The pandemic has thrown off balance, the best-made plans of organizations and individuals both. IT leaders need to focus on updated strategies to ensure planned productivity standards are met
The technology strategies crafted by organizations for the year 2020 have all gone for a toss due to the pandemic. Currently, the world is slowly emerging from the throes of COVID-19, and organizations have adjusted well to the remote workforce environment.
CIOs will now need to revisit the key factors of the strategies and restructure it to match the current scenario. Some of these strategies could help to step towards a better future.
Stay away from COVID-19 “stasis”
IT leaders unsure of the future circumstances will resist taking any decision for long-term planning. It is prudent to avoid this practice since, while the second wave of the pandemic may or may not occur, organizational stasis is the improper way to tackle an insecure future. CIOs should rethink and update the strategy to manage the scenario instead of completely avoiding the long- and medium-term decision making.

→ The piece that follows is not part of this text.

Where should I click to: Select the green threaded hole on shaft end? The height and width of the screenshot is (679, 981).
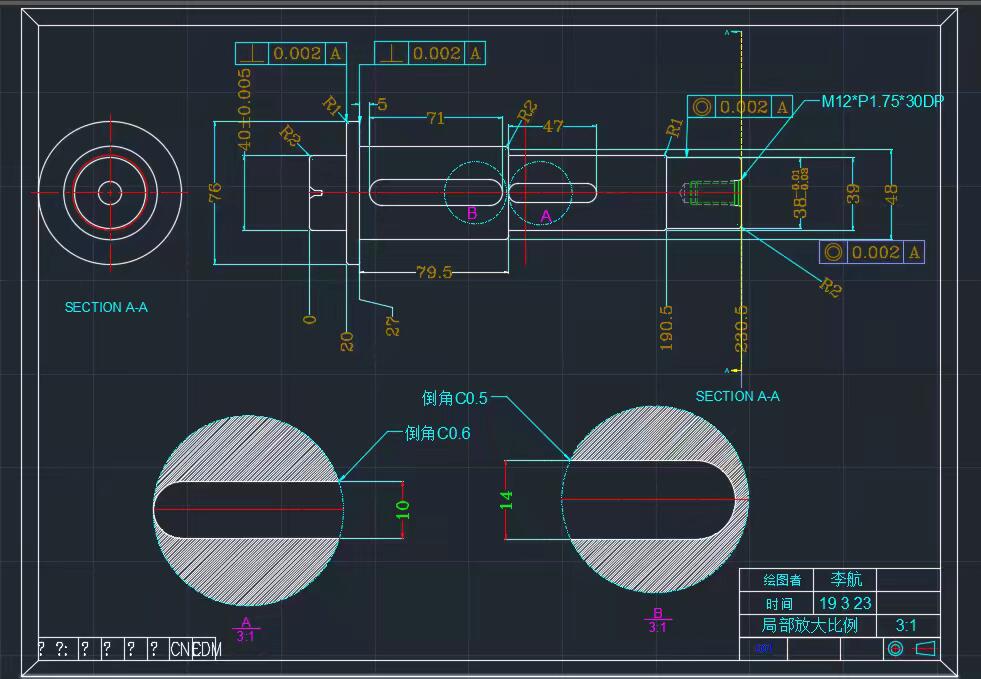point(712,191)
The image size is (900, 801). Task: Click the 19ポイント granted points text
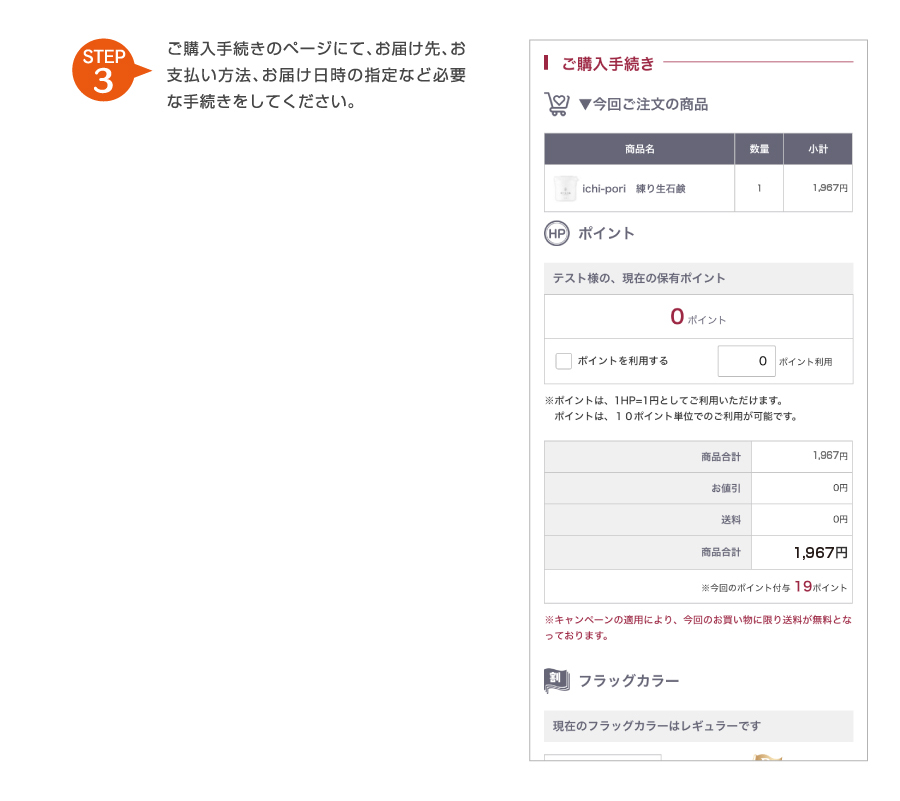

Analyzing the remote workforce and IT resilience
Remote working culture and resiliency were present in most organizations for a long time, but these strategies were not given priority initially. The pandemic has given most IT leaders the chance to reconsider and update these strategies. Now for the remaining 6 months of 2020, they can consider how the tools acquired as a first response can be further streamlined and more refined tools that can be industrialized. A good place to start will be by investing in worthy video conferencing platforms.

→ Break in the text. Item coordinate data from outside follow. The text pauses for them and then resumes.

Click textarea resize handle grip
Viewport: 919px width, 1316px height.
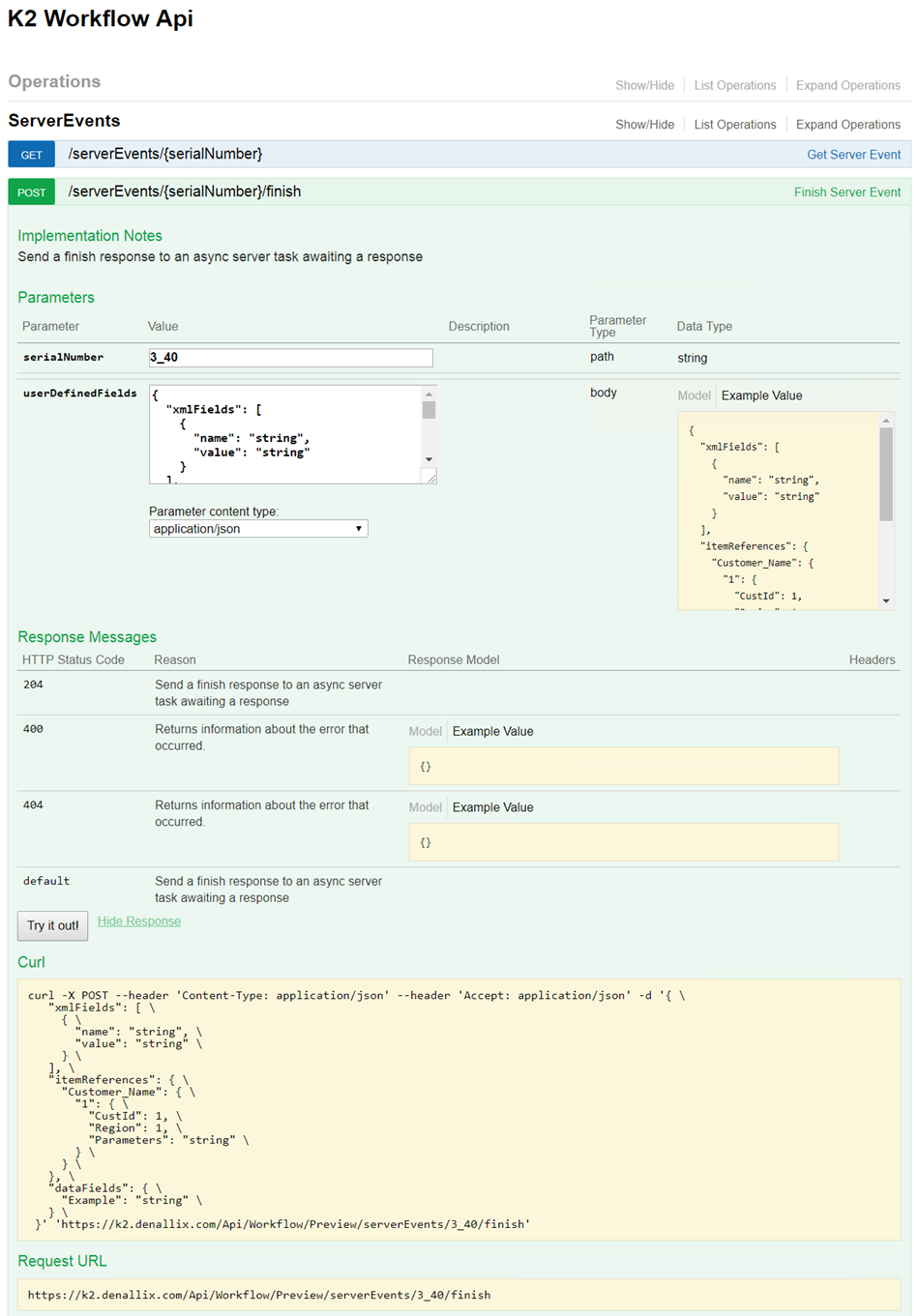[x=430, y=477]
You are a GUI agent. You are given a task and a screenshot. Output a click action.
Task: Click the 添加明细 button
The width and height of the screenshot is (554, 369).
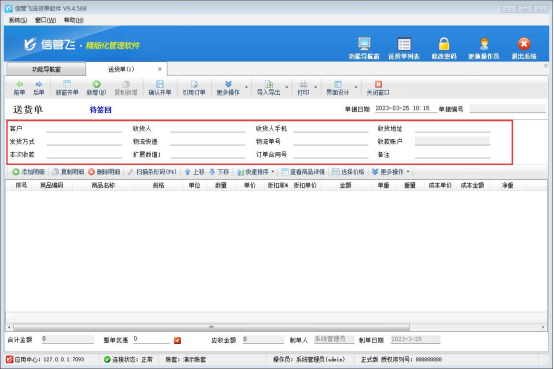coord(29,172)
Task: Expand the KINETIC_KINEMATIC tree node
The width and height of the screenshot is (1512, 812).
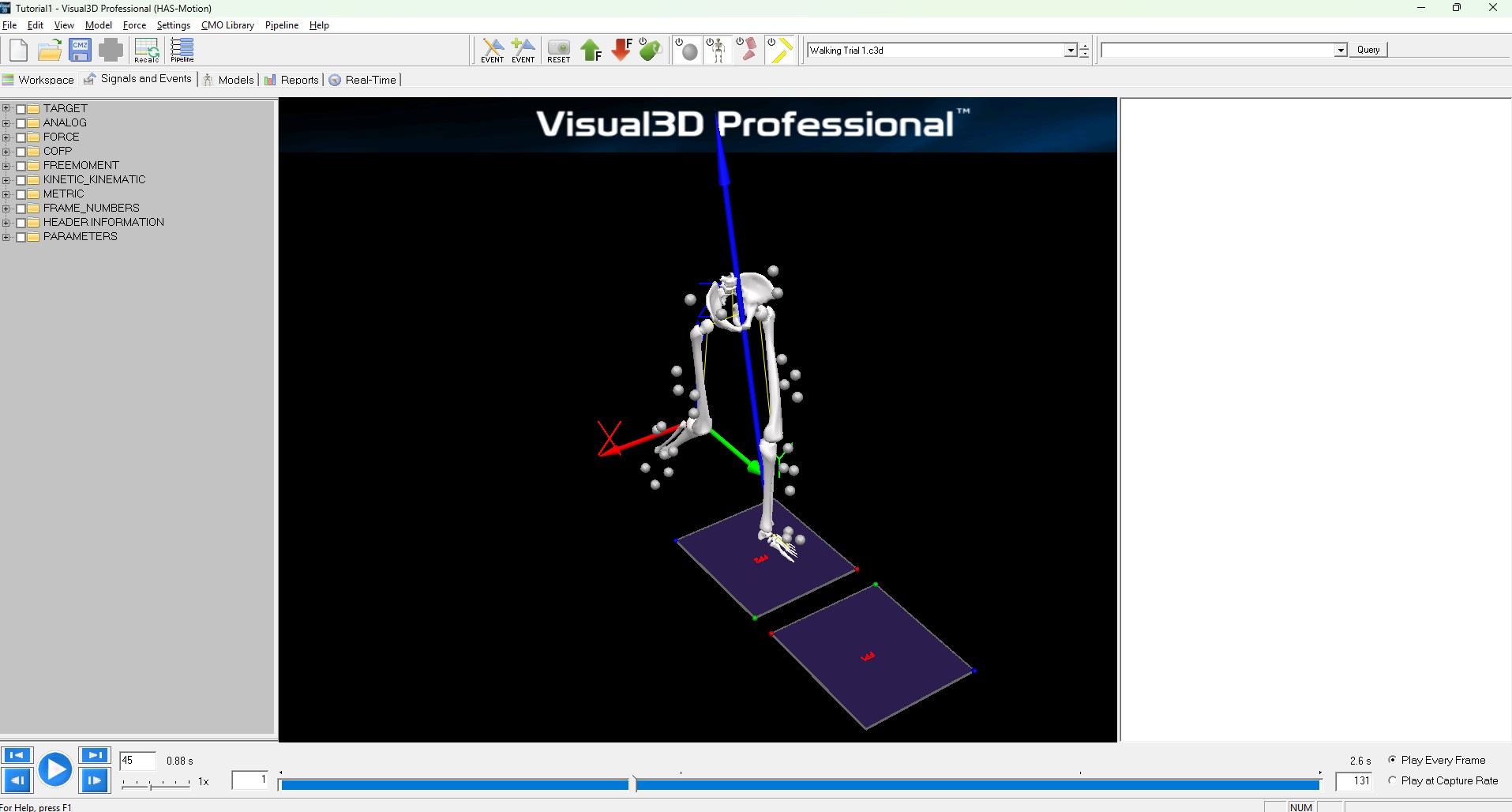Action: coord(6,180)
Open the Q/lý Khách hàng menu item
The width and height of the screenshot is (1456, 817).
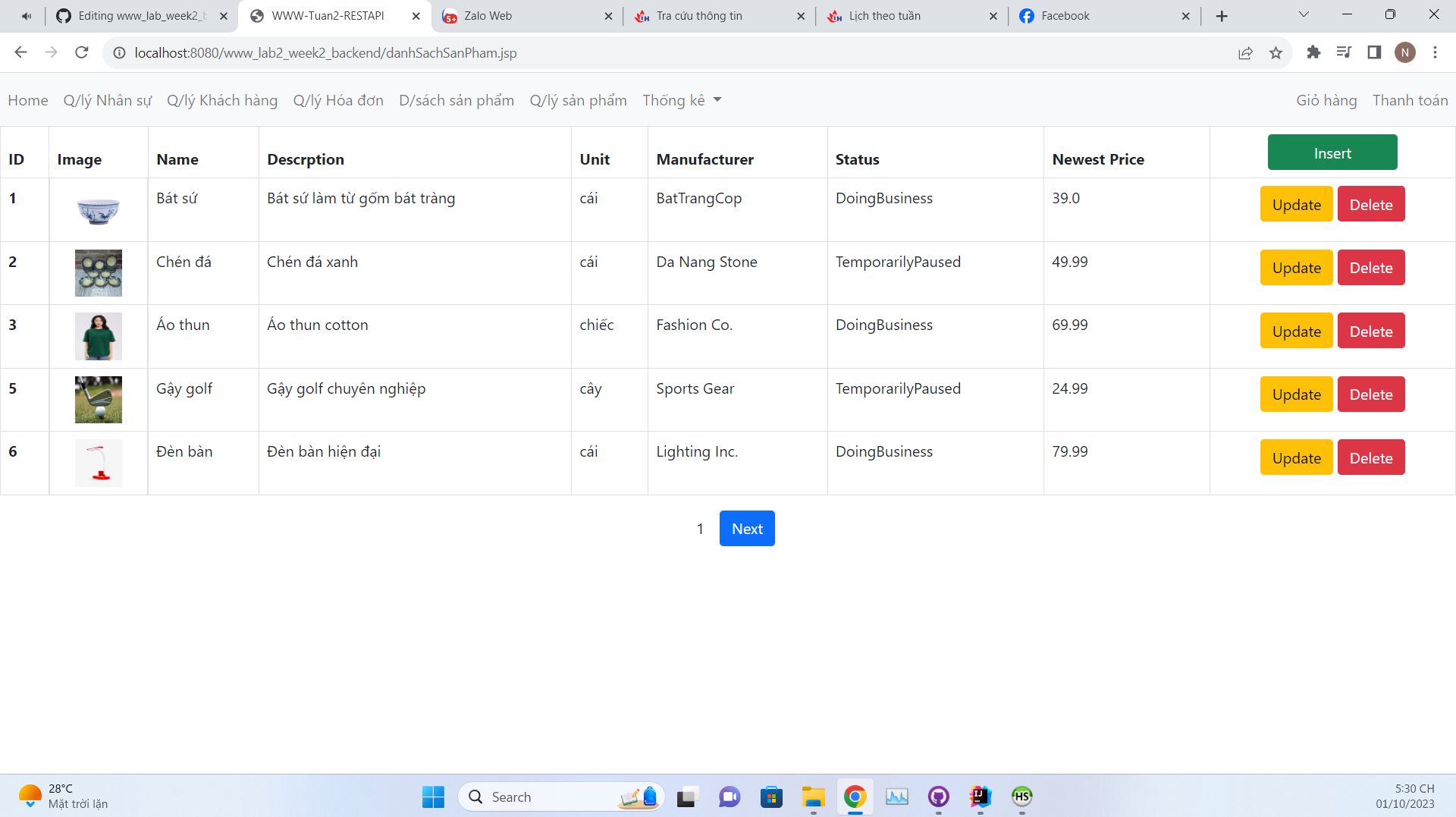click(x=222, y=99)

Restructuring the hiring process
CIOs had to reconsider the conventional hiring process and workforce environment as the geographical dynamics changed overnight. The current cry for a more inclusive and diverse workforce has also become a major reason for consideration and changing the strategies. The advantage of these factors is that most of them don’t require long-term systems implementation or significant investments. However, these changes will have a major impact on the organization’s image and intra-company morale.
IT leaders should analyze the external service providers on the metrics of skills, on-demand resources, and responsiveness and not the only cost. They may even consider collaborating with the service providers to create an internal “consulting” department with skilled resources to handle sudden off-hour and critical issues. Earlier considered costly and unnecessary, innovative staffing ideas can now be considered as cheap insurance for the uncertain future.
Investing in systems and services
IT leaders state that organizations that had implemented flexible solutions both technically and on an organizational level are the ones that have responded well to the pandemic scenario. CIOs are taking steps to transfer IT from legacy and complex systems to discrete services that aren’t dependent on the underlying software. There’s a need for a strong business case that is necessary to gain approval for investment in microservices and updated integration platforms. Experienced leaders will use this opportunity to field the current crisis and to allow their strategic future planning.